20 January 2021

The future of regenerative medicine?

Multipotent stem cells from fat cells

"First-hand science"

All somatic (non-sexual) human cells contain the same genetic material, only it is used differently in different cells. However, with the help of new technologies, they can be turned into "stem cells" capable of generating a variety of cell types. Experiments on laboratory animals using human stem cells "created" from ordinary fat cells allow us to be optimistic about the future of this therapeutic approach.

Press release Scientists are a step closer to developing 'smart' stem cells – and they're made from human fat published on UNSW Sydney, article by Yeola et al. Induction of muscle-regenerative multipotent stem cells from human adipocytes by PDGF-AB and 5-azacytidine – in the journal Science Advances – VM.

Regenerative medicine deals with the restoration of diseased or injured tissues and organs. One of the main areas of research in this area is related to stem cells: these undifferentiated ("immature") cells are the universal source of all specialized cells of the body.

Stem cells are present in large numbers in the tissues of the developing embryo, and in a small number in the adult body. In humans, stem cells are responsible for the normal renewal of tissues (for example, blood cells, bone and cartilage tissues, etc.), but they are not able to repair serious damage. It is not always possible to use the stem cells of the patient himself for therapeutic purposes, and ethical problems arise when using fetal (taken after abortion) stem cells.

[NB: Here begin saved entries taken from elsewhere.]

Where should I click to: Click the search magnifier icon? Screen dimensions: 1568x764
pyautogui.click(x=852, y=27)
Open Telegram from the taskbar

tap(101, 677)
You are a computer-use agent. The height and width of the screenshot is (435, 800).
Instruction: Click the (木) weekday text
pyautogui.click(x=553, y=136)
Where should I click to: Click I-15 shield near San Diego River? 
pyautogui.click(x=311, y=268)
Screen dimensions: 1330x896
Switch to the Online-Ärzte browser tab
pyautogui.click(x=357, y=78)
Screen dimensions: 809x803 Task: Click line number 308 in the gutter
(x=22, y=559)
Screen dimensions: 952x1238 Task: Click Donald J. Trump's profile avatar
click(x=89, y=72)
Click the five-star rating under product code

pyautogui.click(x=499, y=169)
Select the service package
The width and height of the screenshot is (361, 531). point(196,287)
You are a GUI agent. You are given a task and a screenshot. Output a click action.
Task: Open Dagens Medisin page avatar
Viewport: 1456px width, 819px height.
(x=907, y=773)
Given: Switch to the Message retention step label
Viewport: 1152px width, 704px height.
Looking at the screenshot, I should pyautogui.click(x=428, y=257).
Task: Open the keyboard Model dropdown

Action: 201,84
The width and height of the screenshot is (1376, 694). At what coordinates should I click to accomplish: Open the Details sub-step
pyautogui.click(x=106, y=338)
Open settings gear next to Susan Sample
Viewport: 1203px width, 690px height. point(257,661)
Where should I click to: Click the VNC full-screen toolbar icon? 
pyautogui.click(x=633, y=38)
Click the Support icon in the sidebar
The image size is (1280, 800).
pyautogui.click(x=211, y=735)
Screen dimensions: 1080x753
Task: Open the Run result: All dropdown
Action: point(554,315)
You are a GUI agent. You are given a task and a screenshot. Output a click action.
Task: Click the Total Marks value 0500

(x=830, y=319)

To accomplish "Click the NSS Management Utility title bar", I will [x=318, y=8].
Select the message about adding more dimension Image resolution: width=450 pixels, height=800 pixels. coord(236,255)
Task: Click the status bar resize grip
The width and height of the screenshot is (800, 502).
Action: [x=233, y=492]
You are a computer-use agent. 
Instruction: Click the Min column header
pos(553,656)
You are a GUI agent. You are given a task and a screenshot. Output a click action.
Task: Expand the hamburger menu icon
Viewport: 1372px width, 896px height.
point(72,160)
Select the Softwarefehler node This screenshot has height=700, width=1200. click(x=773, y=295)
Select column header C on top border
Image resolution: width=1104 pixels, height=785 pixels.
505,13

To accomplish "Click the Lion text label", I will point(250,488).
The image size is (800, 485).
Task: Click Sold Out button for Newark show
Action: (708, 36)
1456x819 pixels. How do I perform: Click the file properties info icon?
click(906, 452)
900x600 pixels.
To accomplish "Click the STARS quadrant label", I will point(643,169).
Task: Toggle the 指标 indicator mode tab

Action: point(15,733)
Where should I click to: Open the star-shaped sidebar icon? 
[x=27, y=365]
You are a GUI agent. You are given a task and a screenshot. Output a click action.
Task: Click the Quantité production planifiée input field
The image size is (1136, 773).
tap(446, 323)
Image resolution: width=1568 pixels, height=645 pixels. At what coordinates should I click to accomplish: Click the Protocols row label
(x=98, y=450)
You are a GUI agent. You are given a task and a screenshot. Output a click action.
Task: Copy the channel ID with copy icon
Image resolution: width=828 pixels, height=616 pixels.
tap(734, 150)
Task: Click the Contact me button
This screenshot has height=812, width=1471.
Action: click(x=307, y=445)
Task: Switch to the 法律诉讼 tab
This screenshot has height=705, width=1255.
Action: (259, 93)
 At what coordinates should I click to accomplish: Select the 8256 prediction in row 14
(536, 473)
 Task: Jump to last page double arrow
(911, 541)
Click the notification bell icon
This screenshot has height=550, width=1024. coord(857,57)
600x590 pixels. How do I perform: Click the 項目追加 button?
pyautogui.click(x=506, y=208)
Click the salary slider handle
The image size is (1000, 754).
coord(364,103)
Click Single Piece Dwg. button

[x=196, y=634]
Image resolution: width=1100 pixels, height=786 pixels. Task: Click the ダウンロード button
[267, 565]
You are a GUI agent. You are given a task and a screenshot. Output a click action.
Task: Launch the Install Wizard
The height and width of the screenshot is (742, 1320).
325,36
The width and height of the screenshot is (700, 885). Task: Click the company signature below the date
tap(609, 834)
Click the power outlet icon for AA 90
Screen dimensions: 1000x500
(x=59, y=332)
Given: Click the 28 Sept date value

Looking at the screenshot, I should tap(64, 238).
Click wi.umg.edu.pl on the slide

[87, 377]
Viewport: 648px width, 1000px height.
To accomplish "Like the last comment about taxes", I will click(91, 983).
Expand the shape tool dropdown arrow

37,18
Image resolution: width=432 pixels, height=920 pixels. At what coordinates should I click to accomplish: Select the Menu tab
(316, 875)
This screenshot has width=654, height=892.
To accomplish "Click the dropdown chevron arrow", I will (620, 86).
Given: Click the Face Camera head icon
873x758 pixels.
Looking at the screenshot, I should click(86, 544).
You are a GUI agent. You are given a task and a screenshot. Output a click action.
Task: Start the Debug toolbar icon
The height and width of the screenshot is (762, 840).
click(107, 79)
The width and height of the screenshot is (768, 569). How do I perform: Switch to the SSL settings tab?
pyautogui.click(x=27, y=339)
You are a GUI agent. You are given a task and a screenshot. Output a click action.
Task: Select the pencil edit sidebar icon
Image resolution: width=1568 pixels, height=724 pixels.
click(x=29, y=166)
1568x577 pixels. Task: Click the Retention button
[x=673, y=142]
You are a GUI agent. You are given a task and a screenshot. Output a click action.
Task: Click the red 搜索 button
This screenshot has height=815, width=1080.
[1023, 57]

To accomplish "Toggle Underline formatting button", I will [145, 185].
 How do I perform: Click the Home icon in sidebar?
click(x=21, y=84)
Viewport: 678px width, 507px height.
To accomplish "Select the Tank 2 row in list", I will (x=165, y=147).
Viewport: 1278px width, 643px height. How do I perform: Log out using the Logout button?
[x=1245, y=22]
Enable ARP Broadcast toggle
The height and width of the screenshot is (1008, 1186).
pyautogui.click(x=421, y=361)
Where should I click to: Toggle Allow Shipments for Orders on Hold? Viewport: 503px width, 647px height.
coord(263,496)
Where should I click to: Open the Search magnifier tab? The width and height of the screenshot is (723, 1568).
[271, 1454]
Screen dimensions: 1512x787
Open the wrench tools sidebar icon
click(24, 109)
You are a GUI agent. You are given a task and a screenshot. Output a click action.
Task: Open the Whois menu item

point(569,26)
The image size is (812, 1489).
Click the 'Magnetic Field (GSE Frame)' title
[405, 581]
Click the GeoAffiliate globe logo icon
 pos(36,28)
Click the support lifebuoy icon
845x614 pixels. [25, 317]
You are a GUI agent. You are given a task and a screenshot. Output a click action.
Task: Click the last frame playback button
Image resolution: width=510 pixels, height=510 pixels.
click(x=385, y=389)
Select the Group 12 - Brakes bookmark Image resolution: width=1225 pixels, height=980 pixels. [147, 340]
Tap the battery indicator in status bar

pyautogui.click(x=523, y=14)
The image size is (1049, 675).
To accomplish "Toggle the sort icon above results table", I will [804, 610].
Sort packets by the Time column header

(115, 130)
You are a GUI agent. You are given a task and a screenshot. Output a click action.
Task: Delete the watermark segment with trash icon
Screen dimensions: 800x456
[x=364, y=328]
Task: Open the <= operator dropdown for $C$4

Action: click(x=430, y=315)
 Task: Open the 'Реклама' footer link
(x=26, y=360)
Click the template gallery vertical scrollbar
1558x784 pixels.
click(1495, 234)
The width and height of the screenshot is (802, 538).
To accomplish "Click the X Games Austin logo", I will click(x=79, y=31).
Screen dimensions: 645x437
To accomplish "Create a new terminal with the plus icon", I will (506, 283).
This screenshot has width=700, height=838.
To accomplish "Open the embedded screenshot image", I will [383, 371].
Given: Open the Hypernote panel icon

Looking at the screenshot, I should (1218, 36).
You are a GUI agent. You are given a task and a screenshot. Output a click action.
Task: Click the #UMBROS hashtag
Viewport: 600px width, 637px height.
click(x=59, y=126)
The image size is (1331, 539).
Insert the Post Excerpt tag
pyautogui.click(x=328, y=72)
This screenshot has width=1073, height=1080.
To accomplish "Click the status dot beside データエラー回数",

Fortunately, technologies for converting ordinary cells into stem cells have been developed for quite a long time; research is also successfully underway to create methods for growing new organs from such cells.

From the somatic cells of the patient, it is now possible to obtain both pluripotent (with "many possibilities") stem cells capable of differentiating into almost all types of cells, and more specific, capable of turning into only a small number of specialized cells. At the same time, the use of both is not without drawbacks: planting pluripotent cells to a person carries the risk of developing tumors, and the benefits of more highly specialized ones will be limited, since the tissues are a complex cellular composition.

Ideally, therapeutic stem cells should respond to local molecular signals, turning into those cells that are needed "here and now", and at the same time not show tumor-like growth. The golden mean, possessing these qualities, can be the so-called multipotent stem cells, capable of giving rise to not all, but many types of cells.

The production of such cells was reported by Australian researchers back in 2016. To do this, they used a culture of mature somatic cells of mouse bone tissue, adding two compounds to the culture medium. The first of them is platelet growth factor AB, which is involved in stimulating cell growth and tissue repair, and the second is azacitidine, which is commonly used in blood cancer.

Azacitidine, which is an altered analog of the cytidine nucleoside, a normal component of the nucleic acid molecule, disrupts transcription and protein synthesis when incorporated into RNA. But in this case, it is important that about 10-35% of this compound is also included in DNA, suppressing its methylation (addition of a methyl group). It is known that cytosine methylation in the regulatory region of genes "turns them off", but if this process does not go on, the cell will lose its specialization and return to its original stem state.

In principle, human treatment with induced multipotent stem cells can be carried out in two ways. In the first case, the patient is simply injected with his own fat cells reprogrammed "in vitro". Another option is to install a mini–pump near the area in need of regeneration, which will inject substances necessary for the transformation of subcutaneous fat cells

Previously, researchers transplanted such "reprogrammed" bone cells to mice, as well as human fat cells, and observed signs of accelerated tissue formation in animals. Now they have optimized the protocol for the transformation of human fat cells – a potential, easily accessible source of cells for clinical practice. When such cells were injected into injured mice, they remained at the implantation site for a long time and provided "repair" of damaged tissue – muscle, bone, cartilage, as well as blood vessels. Importantly, there were no signs of malignant growth or proliferation of injected cells.

Of course, the introduction of the new method into clinical practice is still far away: additional preclinical and clinical trials are required to assess its effectiveness and safety for humans. According to scientists, the implementation of such a project may take up to 15 years.